There are many ways to create a family, one of which is through adoption. There are four main types of adoption in Ohio, including:
The legal requirements with which parents must comply when adopting a child depends in large part on the type of adoption in question, making it especially important for those who are interested in adopting a child, to speak with an experienced family law attorney who can advise them.

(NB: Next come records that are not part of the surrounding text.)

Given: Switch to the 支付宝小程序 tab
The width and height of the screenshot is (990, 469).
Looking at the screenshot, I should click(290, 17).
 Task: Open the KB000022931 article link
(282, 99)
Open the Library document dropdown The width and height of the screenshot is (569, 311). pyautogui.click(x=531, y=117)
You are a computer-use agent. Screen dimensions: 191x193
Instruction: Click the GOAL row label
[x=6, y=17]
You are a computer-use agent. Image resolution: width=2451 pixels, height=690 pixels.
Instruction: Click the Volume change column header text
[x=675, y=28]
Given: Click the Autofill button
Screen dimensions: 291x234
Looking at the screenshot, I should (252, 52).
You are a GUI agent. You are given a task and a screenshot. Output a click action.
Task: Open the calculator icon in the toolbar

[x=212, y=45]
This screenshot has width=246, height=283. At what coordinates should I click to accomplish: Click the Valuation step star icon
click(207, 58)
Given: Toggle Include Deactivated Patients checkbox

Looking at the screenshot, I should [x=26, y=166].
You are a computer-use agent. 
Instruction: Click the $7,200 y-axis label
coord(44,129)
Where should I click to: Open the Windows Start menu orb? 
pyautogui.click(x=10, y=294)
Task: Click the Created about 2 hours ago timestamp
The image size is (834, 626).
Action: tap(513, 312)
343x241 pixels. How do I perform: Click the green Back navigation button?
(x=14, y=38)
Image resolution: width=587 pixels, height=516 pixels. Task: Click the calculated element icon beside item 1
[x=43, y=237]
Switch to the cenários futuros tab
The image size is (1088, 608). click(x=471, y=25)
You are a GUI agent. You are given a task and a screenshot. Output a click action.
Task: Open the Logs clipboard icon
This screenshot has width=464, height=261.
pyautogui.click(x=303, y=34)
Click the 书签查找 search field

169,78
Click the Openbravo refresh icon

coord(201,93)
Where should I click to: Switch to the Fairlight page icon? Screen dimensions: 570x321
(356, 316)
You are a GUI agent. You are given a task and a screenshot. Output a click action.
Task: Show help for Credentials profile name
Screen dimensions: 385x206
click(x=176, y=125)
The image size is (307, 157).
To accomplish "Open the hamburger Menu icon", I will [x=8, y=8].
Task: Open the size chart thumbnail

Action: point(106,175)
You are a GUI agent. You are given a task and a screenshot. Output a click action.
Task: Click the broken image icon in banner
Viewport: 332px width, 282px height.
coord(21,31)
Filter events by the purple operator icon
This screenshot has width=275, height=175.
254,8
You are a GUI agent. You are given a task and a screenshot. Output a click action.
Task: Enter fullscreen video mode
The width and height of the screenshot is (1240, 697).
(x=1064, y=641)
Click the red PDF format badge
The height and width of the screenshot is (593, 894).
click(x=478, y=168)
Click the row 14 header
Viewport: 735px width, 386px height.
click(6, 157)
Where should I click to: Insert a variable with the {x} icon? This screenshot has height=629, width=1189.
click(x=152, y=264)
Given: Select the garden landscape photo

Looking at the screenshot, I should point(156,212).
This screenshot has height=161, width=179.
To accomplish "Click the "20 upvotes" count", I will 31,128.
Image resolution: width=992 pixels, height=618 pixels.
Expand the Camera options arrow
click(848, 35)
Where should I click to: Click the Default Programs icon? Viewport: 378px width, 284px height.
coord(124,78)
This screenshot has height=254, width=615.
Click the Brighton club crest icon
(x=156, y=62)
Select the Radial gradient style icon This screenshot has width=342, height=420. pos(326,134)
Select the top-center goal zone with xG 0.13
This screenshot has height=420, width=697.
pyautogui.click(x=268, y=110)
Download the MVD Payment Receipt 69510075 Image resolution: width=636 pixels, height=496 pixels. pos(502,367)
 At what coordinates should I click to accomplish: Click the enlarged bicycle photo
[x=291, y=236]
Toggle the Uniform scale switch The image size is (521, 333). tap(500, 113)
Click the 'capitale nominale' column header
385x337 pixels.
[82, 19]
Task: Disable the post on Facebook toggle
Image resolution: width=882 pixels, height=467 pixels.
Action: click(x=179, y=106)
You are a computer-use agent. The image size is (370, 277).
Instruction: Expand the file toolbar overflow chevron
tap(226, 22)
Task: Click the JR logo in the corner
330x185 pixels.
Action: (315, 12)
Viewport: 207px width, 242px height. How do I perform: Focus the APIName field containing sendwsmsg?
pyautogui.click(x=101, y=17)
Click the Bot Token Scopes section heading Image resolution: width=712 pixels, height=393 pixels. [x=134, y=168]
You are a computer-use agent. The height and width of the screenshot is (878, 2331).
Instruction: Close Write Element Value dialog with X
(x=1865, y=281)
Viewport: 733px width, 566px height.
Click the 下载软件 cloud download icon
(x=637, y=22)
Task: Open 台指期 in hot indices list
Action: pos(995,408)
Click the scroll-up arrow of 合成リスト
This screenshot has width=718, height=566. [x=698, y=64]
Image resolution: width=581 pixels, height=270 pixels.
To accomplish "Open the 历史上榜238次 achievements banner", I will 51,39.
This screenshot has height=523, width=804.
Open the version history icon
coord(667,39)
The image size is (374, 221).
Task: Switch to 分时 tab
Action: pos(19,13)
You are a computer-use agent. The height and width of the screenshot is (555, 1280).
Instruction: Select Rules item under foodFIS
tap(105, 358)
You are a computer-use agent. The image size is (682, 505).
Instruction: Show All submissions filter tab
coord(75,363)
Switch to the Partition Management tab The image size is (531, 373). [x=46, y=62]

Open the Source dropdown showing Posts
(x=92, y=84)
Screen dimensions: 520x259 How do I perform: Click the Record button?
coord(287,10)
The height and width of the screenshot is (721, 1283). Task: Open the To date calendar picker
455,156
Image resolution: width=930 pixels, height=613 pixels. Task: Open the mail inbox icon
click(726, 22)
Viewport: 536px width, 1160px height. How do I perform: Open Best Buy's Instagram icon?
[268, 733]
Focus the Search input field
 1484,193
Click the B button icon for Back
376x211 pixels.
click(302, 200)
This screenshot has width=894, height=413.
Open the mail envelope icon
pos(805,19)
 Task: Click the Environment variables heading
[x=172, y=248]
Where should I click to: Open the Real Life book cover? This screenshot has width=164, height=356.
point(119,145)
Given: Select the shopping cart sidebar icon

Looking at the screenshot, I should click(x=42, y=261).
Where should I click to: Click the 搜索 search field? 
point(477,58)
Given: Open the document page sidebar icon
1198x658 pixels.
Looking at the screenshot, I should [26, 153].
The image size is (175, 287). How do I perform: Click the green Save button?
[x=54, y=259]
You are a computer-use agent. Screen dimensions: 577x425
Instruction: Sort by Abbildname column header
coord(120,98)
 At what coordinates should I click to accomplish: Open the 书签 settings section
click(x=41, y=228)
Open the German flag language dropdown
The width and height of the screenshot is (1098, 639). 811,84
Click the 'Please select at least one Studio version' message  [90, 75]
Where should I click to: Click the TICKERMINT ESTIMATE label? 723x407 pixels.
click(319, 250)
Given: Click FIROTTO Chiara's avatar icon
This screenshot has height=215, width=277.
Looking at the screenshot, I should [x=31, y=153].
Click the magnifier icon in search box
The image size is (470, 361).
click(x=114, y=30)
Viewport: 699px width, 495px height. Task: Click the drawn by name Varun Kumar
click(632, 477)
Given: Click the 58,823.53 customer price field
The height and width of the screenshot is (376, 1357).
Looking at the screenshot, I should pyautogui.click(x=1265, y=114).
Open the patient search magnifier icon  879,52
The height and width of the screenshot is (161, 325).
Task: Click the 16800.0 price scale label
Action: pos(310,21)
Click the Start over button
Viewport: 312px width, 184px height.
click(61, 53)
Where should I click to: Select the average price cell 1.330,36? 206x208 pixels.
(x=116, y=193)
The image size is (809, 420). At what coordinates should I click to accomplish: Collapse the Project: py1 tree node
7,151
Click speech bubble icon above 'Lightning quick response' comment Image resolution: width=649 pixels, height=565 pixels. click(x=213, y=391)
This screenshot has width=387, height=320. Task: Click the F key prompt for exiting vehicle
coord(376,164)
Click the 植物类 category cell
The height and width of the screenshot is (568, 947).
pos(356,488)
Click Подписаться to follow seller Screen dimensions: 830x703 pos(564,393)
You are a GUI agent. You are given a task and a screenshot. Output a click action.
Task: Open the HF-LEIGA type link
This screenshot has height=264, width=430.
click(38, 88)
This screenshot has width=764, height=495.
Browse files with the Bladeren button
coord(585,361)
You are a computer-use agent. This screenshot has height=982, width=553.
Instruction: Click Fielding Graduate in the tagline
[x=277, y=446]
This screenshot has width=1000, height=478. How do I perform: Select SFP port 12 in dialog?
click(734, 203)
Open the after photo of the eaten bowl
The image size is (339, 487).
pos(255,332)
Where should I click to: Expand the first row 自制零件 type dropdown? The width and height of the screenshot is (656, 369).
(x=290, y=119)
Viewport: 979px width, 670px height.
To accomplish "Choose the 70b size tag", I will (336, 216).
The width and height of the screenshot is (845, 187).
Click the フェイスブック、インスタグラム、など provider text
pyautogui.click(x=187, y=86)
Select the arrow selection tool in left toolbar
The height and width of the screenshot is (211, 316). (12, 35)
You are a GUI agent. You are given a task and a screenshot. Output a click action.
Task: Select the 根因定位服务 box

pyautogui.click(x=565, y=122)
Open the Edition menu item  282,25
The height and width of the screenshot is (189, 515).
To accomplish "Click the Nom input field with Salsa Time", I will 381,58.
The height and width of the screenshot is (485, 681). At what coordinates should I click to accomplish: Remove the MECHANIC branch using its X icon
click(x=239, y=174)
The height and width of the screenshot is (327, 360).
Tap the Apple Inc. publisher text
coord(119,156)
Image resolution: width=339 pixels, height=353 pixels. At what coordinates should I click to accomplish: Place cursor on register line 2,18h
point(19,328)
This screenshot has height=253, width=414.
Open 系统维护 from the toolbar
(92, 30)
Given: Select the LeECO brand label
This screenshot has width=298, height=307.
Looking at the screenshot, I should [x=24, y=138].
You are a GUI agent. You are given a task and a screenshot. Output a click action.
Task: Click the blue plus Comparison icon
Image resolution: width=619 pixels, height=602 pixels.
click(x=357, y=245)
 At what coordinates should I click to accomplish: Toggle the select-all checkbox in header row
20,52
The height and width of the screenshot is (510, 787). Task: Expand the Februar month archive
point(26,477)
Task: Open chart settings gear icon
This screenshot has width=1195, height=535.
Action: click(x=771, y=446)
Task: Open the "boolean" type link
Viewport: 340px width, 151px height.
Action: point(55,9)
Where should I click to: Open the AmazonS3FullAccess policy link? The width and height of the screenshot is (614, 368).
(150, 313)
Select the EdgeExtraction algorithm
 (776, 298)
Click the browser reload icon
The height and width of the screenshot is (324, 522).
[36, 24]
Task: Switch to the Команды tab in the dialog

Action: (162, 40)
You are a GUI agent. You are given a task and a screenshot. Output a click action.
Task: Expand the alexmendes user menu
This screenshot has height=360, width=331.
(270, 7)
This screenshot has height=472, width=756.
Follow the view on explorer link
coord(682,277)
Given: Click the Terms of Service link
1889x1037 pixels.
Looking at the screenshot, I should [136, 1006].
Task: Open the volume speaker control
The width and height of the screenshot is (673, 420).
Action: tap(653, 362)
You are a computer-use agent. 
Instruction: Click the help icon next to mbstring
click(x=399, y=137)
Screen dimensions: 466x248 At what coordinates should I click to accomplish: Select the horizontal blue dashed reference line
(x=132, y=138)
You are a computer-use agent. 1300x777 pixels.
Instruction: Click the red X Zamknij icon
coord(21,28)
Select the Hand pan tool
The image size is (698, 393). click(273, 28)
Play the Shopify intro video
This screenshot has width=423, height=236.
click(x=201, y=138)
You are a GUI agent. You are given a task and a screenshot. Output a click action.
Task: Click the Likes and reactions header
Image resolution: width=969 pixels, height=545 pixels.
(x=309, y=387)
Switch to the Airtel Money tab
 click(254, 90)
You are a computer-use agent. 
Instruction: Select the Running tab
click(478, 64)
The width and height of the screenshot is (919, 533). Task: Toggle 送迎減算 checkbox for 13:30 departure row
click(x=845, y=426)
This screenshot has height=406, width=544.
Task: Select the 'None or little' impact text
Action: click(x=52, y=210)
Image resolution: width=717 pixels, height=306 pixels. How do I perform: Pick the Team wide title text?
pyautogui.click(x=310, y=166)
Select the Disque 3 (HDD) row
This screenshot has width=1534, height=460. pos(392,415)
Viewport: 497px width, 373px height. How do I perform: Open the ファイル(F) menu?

Establishing paternity is another legal matter that falls squarely within the purview of family law courts. There are a few different ways to establish paternity in Ohio, the first of which involves signing an Acknowledgement of Paternity Affidavit. By signing these documents, both of a child’s parents agree that a certain man is the child’s biological and legal father. Alternatively, a child’s mother or father could request the establishment of paternity through genetic testing, which can be provided by the Child Support Enforcement Agency. Depending on the results of these exams, a court could step in and issue an order of paternity. Ensuring that paternity is properly established is important, as parenthood comes with a number of important obligations, including the duty to provide financial support to the child.
While legal matters related to the determination of parental rights and responsibility arise most often during divorce proceedings, it is also not uncommon for unmarried parents to grapple with these issues when creating a parenting plan. As a matter of policy, Ohio courts generally presume that shared parenting arrangements, in which both of a child’s parents have an equal say in decision-making responsibility and access to a child, are in most minors’ best interests. Whether a court actually implements this type of arrangement, however, depends on the circumstances of each case, but is primarily driven by what would be best for a specific child.
To speak with an experienced Canton family law attorney about adopting a child, establishing paternity, creating a parenting plan, or another family law matter, please call Fout Law or send us an online message today.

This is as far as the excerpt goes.